## YOUR OBJECTIVE
Find the line holding "Viewport: 421px width, 240px" in the entries below. Give it again exactly, along with every line after it up to and including the line holding "You are a computer-use".

## DATA SUPPLIED

##############################

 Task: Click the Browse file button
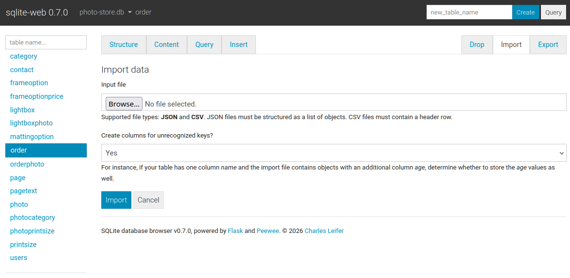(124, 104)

##############################

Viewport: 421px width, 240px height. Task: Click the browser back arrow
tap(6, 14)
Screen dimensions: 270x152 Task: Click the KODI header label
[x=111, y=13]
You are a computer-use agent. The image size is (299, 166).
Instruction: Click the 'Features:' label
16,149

##############################

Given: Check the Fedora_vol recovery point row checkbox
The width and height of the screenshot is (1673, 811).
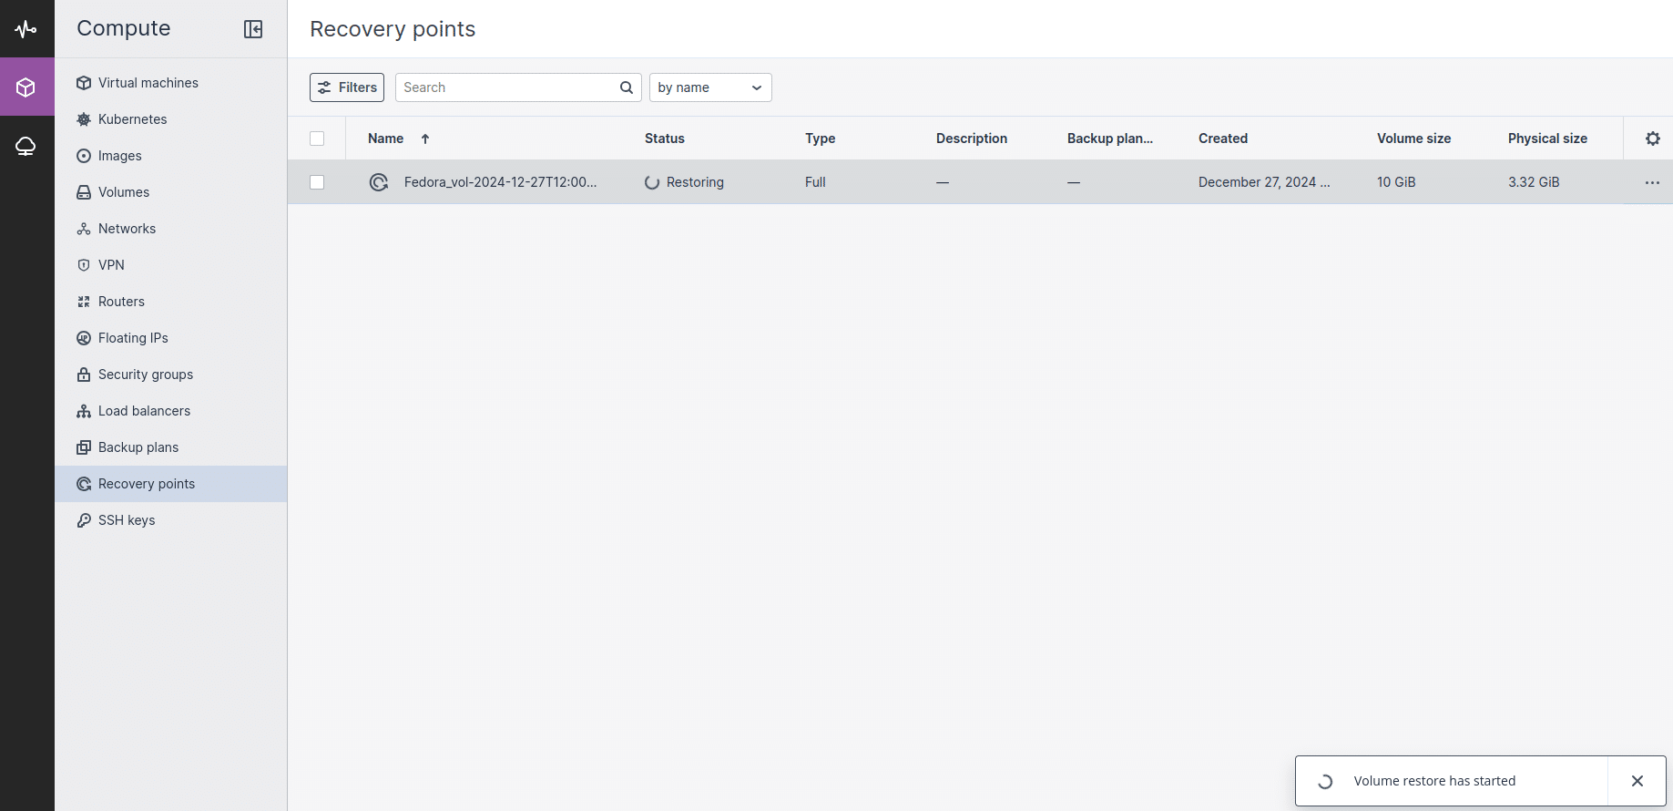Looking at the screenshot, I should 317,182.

##############################

## ANSWER FOR THIS EXERCISE
Viewport: 421px width, 240px height. Task: Click the browser back arrow
tap(6, 14)
Screen dimensions: 270x152 Task: Click the KODI header label
[x=111, y=13]
You are a computer-use agent. The image size is (299, 166).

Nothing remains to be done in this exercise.